Pourtant, elle demeure un grand espoir et continue d'exercer un attrait indiscutable, et ce, malgré l'Amérique toute-puissante et sa déferlante économique, linguistique et culturelle. De nouveaux pays frappent à sa porte sans discontinuer sommet après sommet. Elle commence, d’autre part, à faire preuve d'une réelle capacité d'influence à l'échelle de la planète, comme l'a montré son action volontariste, couronnée de succès, pour l'adoption en 2005 de la Convention de l'Unesco sur la promotion et la protection des expressions culturelles.
Son enterrement n’est donc pas à l’ordre du jour. Il est possible de lui donner un nouveau souffle. Pour cela, il faut en finir avec les Sommets sans espoir, imposer une rupture et signifier un "ça suffit" à tous les militants de l’abandon et du renoncement. La Francophonie ne peut continuer à se satisfaire de faux semblants et d’un statut de priorité négligée. Elle doit cesser d’être floue et sans ambition.

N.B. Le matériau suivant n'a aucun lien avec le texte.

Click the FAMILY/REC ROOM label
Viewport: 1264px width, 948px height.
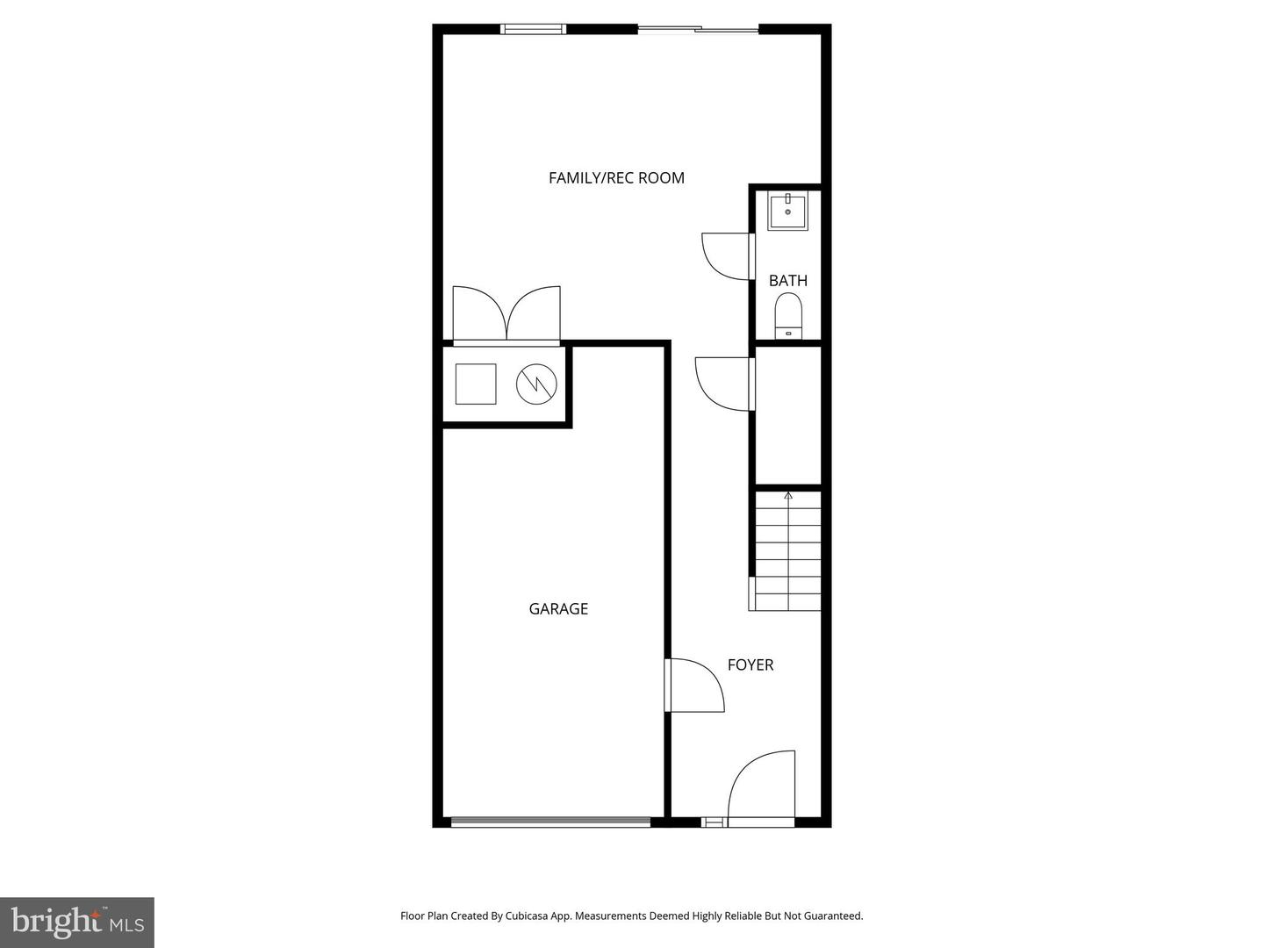(616, 178)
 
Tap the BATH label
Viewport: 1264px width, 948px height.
(787, 281)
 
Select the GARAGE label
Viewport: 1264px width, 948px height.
(558, 609)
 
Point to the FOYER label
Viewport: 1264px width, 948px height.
(750, 665)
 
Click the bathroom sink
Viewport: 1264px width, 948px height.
(787, 212)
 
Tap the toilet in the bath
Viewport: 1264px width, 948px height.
(788, 315)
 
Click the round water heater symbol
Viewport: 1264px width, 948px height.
(536, 384)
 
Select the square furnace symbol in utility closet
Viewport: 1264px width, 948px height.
(476, 384)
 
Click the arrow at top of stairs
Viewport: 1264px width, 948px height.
(788, 496)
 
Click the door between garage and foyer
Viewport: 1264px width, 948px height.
(695, 686)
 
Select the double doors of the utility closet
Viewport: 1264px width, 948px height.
(506, 314)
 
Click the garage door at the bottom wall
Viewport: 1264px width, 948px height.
(550, 822)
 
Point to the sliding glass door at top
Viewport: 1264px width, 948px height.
(698, 30)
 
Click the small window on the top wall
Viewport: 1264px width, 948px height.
(533, 29)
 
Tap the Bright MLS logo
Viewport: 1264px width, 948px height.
(77, 922)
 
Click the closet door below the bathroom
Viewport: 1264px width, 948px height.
(725, 383)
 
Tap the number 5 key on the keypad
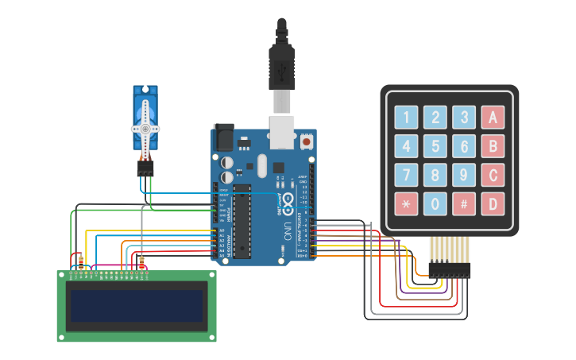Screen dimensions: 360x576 coord(435,146)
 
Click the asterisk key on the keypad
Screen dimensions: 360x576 coord(406,204)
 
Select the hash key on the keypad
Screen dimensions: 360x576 coord(464,204)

La tâche sera rude car la Francophonie n'est pas une évidence. Elle a pu apparaître teintée de néo-colonialisme aux anciens colonisés, et à d'autres, de combat d'arrière-garde face à un anglais qui serait déjà accepté comme seule langue du monde.
Pour y parvenir, pour reconquérir toute sa légitimité, elle doit dire, affirmer, marteler le rôle qu’elle entend jouer dans la mondialisation et faire valoir ses atouts, ses raisons d’être. Il lui faut, tout aussi impérativement répondre aux besoins des peuples francophones. Voilà les conditions du bond en avant : une double utilité, au niveau monde et à celui des Etats et gouvernements membres et de leur population. Mais, pour se tenir debout, elle aura besoin de visibilité, de gestes évocateurs et rassembleurs, d’actions phares impulsant un changement. Le poids des fausses certitudes et des dépôts idéologiques et conceptuels, la recherche de l’efficacité à courte vue, la pression des promoteurs de la pensée unique, l’emprise croissante de la mondialisation financière, ont fini, en effet, par former autour du fait francophone une gangue imperméable à toute démarche spécifique. La culture de l’impossible s’est progressivement installée jusqu’à pénétrer au cœur même des institutions francophones. C’est dire combien le changement est aujourd’hui difficile. Il le sera de plus en plus, année après année, si rien n’est fait pour enrayer cette descente aux enfers.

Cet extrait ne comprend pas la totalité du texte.